====== Implementation of Strings ======
In Java a string like
String str = new String("abc");
causes the allocation of two objects. Strings in Java are //immutable//. With the field //offset// it is possible to form substrings in the constant string.
[{{ .:strings1.png?450&direct | //A string in Java// }}]
Creating two objects and managing them leads to unfavorable behaviour in terms of memory and runtime. A more elegant solution would create a single object. What to do?
- Change of the class file and replacement of the class //String// (relatively costly)
- Change of code generator
We choose the second alternative. When a //new// is encountered we must check if a string is to be created. If this is the case a special string allocation method is to be called, see [[.:objects|Objects]]. The translation of the SSA instructions //sCloadFromArray// and //sCstoreToArray// nedd to be adapted as well.
===== Optimized String =====
The creation and manipulation of strings is done solely in //java/lang/String//. This class extends //BString// (this stands for //Base String//). //BString// has the single field //count//, which is the lenght of the string. This ensures that the field //count// will reside at index 0. //String// has another field //value// of type //char[]//. Instead of containing a reference to a character array, this field contains the characters directly.
[{{ .strings2.png?300&direct | //Optimized String// }}]

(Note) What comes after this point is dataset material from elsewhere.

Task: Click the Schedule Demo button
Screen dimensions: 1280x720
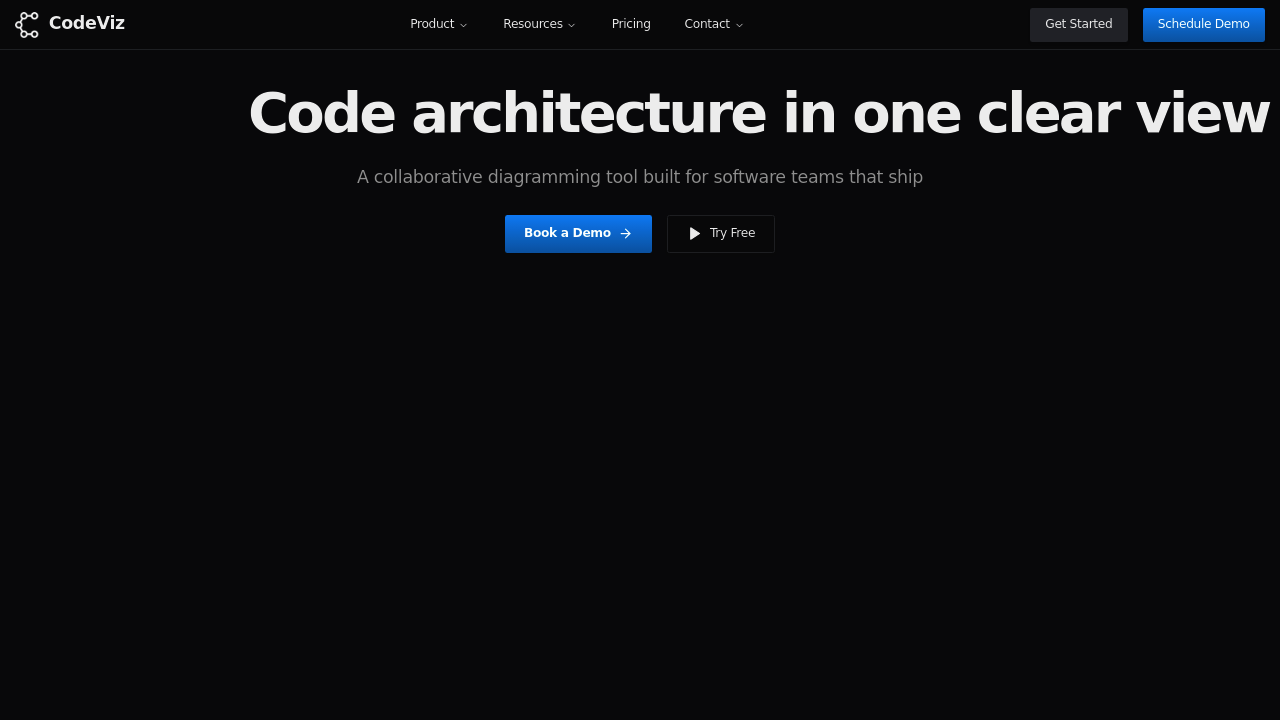Action: click(1203, 24)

The field //size// holds the number of bytes of the whole object. This is analogous to other objects (see [[dev:rts:heap|Heap Manager and Garbage Collection]]). It is used for an efficient sweep phase.
===== Creation =====
The Bytecode for the creation of a string is
new java/lang/String
invokespecial constructor
//new// must not yet be executed, because the size of the character array cannot be fetched from the type descriptor. The character array will be inserted directly into the object and this size varies from string to string. The code generator has to check if //new// creates something of type //String//. If true, nothing will be done except putting the reference to the type descriptor of //String// into the result register of //new//. \\
The next Bytecode instruction is //invokespecial//. In our case, it must not call the constructor, because the object does not yet exist. The linker will insert a call to a special factory method with similar parameters.
public static String allocateString(int ref, char value[]) {
int len = value.length;
String str = newstring(ref, len * 2);
str.count = len;
for (int i = 0; i < len; i++) str.value[i] = value[i];
return str;
}
Foremost, the necessary size must be calculated and the object must be allocated on the heap. The linker must replace the method address of the stub //newstring// with the method //newstring// in the class //Heap//. //newstring// does:
* set the tag of the string object to the type descriptor of //String// (similar to //newobject//).

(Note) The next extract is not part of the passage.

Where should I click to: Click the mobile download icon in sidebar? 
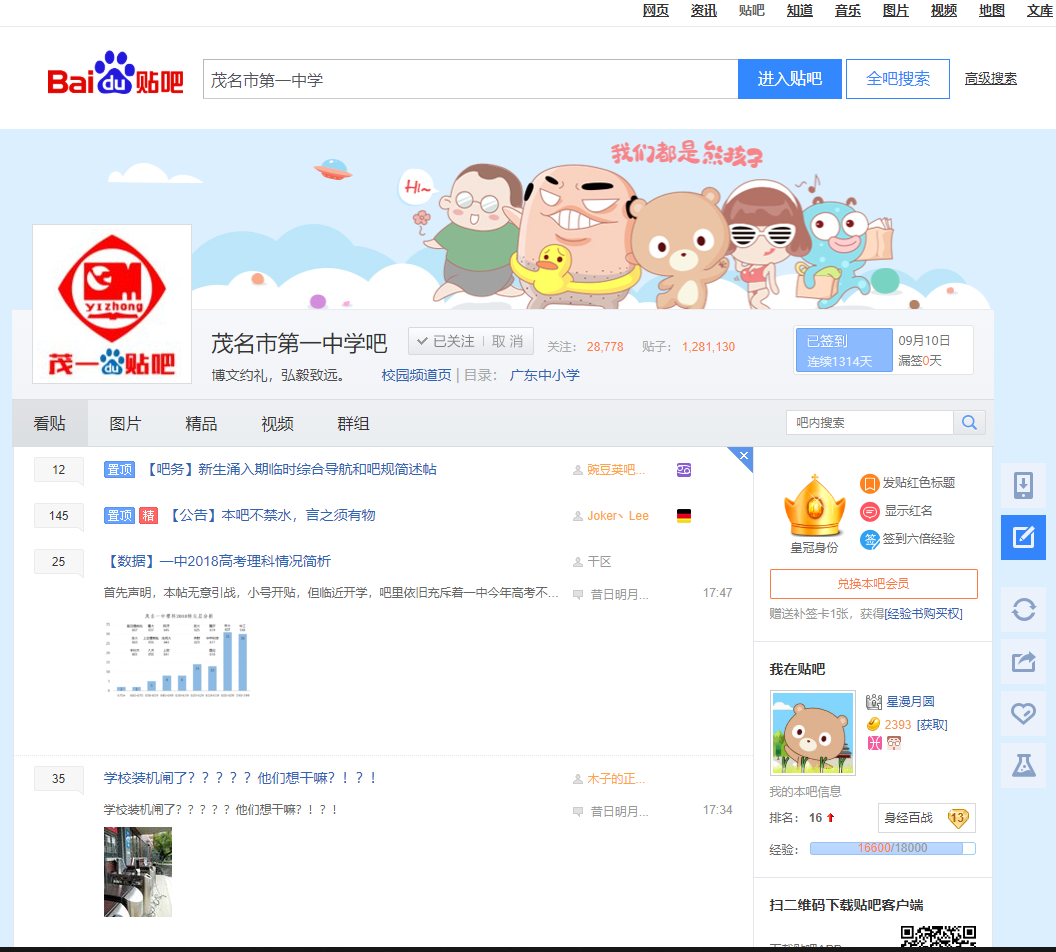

* create the necessary number of array fields (similar to //newarray//).
* set the field //count//.
* call the constructor of the super class. This call has to be inserted in the code generator.
* initialize the string.
Finally, the reference to the newly created string has to be put into the result register of the //sCnew// instruction.
===== Access to Fields =====
When accessing fields of a string, the code generator has to modify the code. Such an access shows up in the SSA as follows
1: MonadicRef[sCloadFromField] {0} (Char-Array)
2: NoOpnd[sCloadLocal] (Integer)
3: Dyadic[sCloadFromArray] {1, 2} (Char)
The field //value// is loaded. //value// is a reference. With this reference and an index into the array the proper character can be accessed. The code generator has to check for the instruction //sCloadFromField// if the field is //String.value//. If true, the fetching is ommited and the offset of //value// is stored. With the subsequent instruction //sCloadFromArray//, the offset must be added to the index. At the same time one cannot use //value// as the array reference but must use the reference to the string. \\
Similarly, writing to a string must be customized. However, strings in java are immutable. Writing to strings happens only in the factory methods during initialization. Checking for array index out of bounds may be ommited as well.
===== Constant String =====
Constant strings are stored in the constant block of a class, see [[dev:crosscompiler:backend_ppc:linker32|Linker32]]. The layout there must be identical to the layout on the heap as given above.
===== Special Linking =====
The type descriptor of the class //String// must have its field //nofInstPtr// set to 0. Though there is a field //char[] values// we access this field in an omtimized way as decribed above. The garbage collector must not follow this field!